A critical knowledge gap for sustainable management is the insufficient support for long-term ecological research and the lack of mechanistic data required to understand spatio-temporal ecosystem dynamics. This issue is particularly pronounced for soil biodiversity and soil health, a fundamental but often neglected component for which no large-scale, long-term monitoring programs currently exist.
The main goal of BIODIVERSITY 3 is to complement and connect existing international long-term ecological research infrastructures at a broader transdisciplinary scale. It is designed to actively bridge the gap between the critical but short-term, co-designed projects fostered by the Belmont Forum and the establishment of durable, mechanistic long-term biodiversity monitoring programs.
For the research community, the CRA’s value lies in promoting inclusive, equitable, and FAIR (Findable, Accessible, Interoperable, Reusable) sharing of data and know-how, including legacy datasets. It will also ensure international, cross-study standardization and deploy novel experimental and transdisciplinary approaches to understand the complex driving factors and consequences of biodiversity shifts.
BIODIVERSITY 3 aims to support society-oriented action research programs that change how political and economic decision-makers view and value biodiversity.
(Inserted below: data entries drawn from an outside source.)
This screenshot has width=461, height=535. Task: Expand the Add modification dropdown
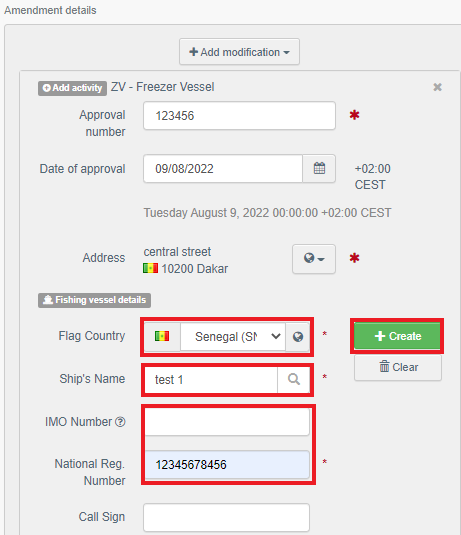coord(240,52)
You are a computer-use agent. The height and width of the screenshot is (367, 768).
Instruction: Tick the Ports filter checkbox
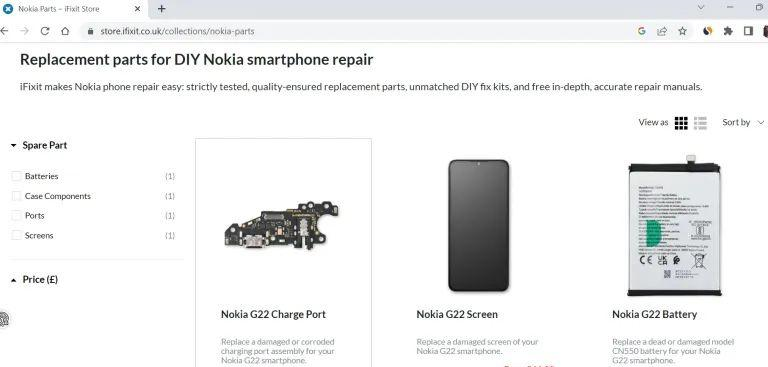(x=17, y=216)
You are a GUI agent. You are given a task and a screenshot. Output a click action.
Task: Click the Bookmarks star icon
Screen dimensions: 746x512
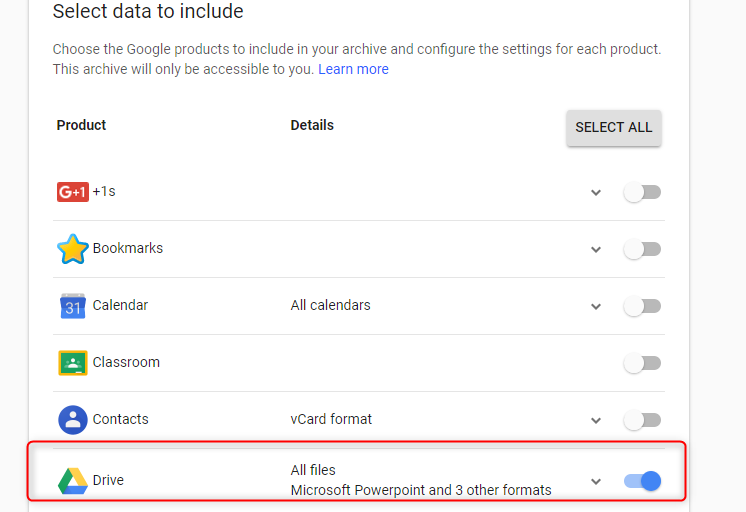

This includes changing cultural, agricultural, and industrial practices, supporting potential legislative change, and integrating citizen science and Traditional Ecological Knowledge (TEK) into research and education.
The initiative directly addresses the Belmont Challenge by enabling transdisciplinary research that generates essential knowledge for understanding, mitigating, and adapting to global environmental change. Furthermore, the action is explicitly designed to contribute to UN Sustainable Development Goals 13, 14, and 15, while aligning directly with the implementation of multiple targets within the Kunming–Montreal Global Biodiversity Framework (GBF).